For debugging consider passing CUDA_LAUNCH_BLOCKING=1.

The cards are allocated correctly. But it seems that the issue is that they are in set to Exclusive Process Mode. Can I use DDP with cards set to Exclusive Process Mode? Is there some workaround aside of reseting cards mode?

Many thanks

>>> import torch
>>> torch.__version__
'1.10.2'

nimu · March 9, 2022, 5:46pm

Unfortunately I wasn’t able to reproduce the error above locally. Setting GPU to Exclusive Process Mode seems to work fine, but I only have one GPU and one worker to try. Not sure if that happens when multiple workers on multiple GPUs are launched.

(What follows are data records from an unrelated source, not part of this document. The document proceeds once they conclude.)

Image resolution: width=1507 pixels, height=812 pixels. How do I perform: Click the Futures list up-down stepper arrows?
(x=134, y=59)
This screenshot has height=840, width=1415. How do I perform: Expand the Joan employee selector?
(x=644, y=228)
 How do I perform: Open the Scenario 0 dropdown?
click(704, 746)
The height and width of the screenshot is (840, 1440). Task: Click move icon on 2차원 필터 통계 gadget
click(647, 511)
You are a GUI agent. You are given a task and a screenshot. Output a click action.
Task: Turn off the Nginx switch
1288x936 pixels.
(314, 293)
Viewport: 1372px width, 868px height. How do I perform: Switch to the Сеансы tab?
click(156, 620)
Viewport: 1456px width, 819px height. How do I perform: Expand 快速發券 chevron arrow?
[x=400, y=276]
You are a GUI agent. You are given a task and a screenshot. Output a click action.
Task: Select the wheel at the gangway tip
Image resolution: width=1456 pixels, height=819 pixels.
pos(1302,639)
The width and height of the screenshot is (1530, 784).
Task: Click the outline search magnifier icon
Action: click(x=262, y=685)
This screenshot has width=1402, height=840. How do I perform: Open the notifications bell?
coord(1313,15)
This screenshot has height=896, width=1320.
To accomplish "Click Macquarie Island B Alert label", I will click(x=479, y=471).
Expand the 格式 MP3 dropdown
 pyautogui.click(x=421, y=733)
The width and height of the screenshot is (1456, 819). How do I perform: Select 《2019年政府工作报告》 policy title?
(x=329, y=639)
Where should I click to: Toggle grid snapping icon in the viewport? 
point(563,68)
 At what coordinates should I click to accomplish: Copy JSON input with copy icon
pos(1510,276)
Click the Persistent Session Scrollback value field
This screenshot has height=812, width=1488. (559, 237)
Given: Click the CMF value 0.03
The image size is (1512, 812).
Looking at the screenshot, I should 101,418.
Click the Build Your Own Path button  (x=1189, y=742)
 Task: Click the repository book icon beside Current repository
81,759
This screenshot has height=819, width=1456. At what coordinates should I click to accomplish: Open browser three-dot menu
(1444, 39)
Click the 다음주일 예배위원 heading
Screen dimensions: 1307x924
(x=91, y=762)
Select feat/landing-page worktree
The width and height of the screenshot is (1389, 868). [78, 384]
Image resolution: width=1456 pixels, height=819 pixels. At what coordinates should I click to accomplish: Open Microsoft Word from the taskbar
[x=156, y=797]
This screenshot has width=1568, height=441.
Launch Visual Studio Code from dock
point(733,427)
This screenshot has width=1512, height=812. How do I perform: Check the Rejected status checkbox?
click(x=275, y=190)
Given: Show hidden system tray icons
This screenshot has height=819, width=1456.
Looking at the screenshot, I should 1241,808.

In case of two workers on two GPUs the pstree looks like this:

$ pstree -Talp 934813
python,934813 -um src.deit_vis_loc.train_model --dataset-dir .git/input/dataset --metafile .git/input/queries_meta.json --train-params .git/input/train_params.json --output-dir .git/output --device cuda --workers 2
  ├─python,934908 -c from multiprocessing.semaphore_tracker import main;main(16)
  ├─python,934933 -c from multiprocessing.spawn import spawn_main; spawn_main(tracker_fd=17, pipe_handle=171) --multiprocessing-fork
  └─python,934937 -c from multiprocessing.spawn import spawn_main; spawn_main(tracker_fd=17, pipe_handle=174) --multiprocessing-fork

rvarm1 · March 10, 2022, 4:21pm

According to nvidia-smi EXCLUSIVE_PROCESS - CUDA Programming and Performance - NVIDIA Developer Forums it seems that exclusive process mode limits GPU usage to one process that has already established a context on the device.

In this case it looks like module initialization (outside of DDP) is still going on during the crash which seems to indicate that another process (perhaps a DDP training process) is using the GPU. Could you check to ensure you’re using a single distinct GPU per process and no other processes on your machine are using the GPU?

nimu · March 11, 2022, 8:20am

Thank you for the reply! I can confirm that I am using a GPU per process - launching with just one worker reproduces the error message too. It seems that there is an issue with our cluster where some resources hang on the graphics card:

Works locally in Exclusive Process Mode with one worker
Doesn’t work on our server in Exclusive Process Mode with one worker

I have tried two cudatools versions 11.0 and 11.3 and the error still appears.